__Ejercicios propuestos__:
1. Reformule como lista el párrafo que empieza con «En este tema conviene», del fragmento sobre el Gobierno de Humala, y conserve sus datos principales.
2. En el fragmento sobre el Gobierno de Humala, ¿qué pensaba el Presidente, cuando era candidato, respecto del agua y el oro?

__Fragmento del texto__:
A nueve meses de iniciado el Gobierno del presidente Humala, los sectores sociales y políticos que creían que su elección significaría un inminente quiebre en la institucionalidad democrática del país manifiestan no solo tranquilidad sino incluso apoyo al manejo gubernamental en general, y a la política económica en particular. Personalmente, creo que hay fundadas razones para preocuparnos por el tema de la institucionalidad democrática, aunque desde otra perspectiva.

En este tema conviene adoptar una perspectiva de mediano plazo y reflexionar sobre algunas notables continuidades con gobiernos anteriores y, por supuesto, también importantes diferencias y particularidades. En cuanto a las continuidades, hay que citar en primer lugar la verticalidad y el manejo autoritario de las relaciones con la oposición política, que se hacen evidentes de manera ejemplar en el manejo del conflicto por el proyecto minero Conga. Pese a que el Presidente ha cambiado de parecer sobre la viabilidad del proyecto minero (cuando era candidato pensaba que el agua era más valiosa que el oro), no ha ofrecido explicaciones por su cambio de parecer y más bien ha buscado imponer la ejecución del proyecto y reprimir a quienes están en desacuerdo con esta política. No se permite entonces la discrepancia, no se explican ni defienden argumentativamente los cambios de rumbo, se rompen visiblemente las promesas sin sonrojarse. Tal y como en su momento hicieran Alejandro Toledo en Arequipa y Alan García en Bagua.

__Datos registrados__:
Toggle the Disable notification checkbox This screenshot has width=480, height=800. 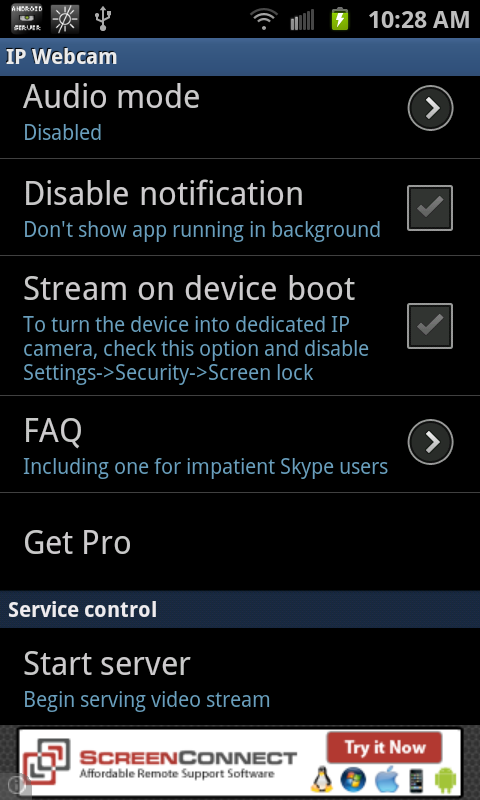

__Respuestas desarrolladas__:
1.
- Conviene adoptar una perspectiva de mediano plazo y reflexionar sobre las continuidades y diferencias con gobiernos anteriores.
- La primera continuidad es la verticalidad y el manejo autoritario de las relaciones con la oposición política, evidente en el conflicto por el proyecto minero Conga.
- El Presidente cambió de parecer sobre la viabilidad del proyecto sin dar explicaciones. Como candidato pensaba que el agua era más valiosa que el oro.
- Ha buscado imponer la ejecución del proyecto y reprimir a quienes discrepan.
- No se permite la discrepancia, no se defienden argumentativamente los cambios de rumbo y se rompen las promesas sin sonrojarse.
- Lo mismo hicieron Alejandro Toledo en Arequipa y Alan García en Bagua.

2. Pensaba que el agua era más valiosa que el oro.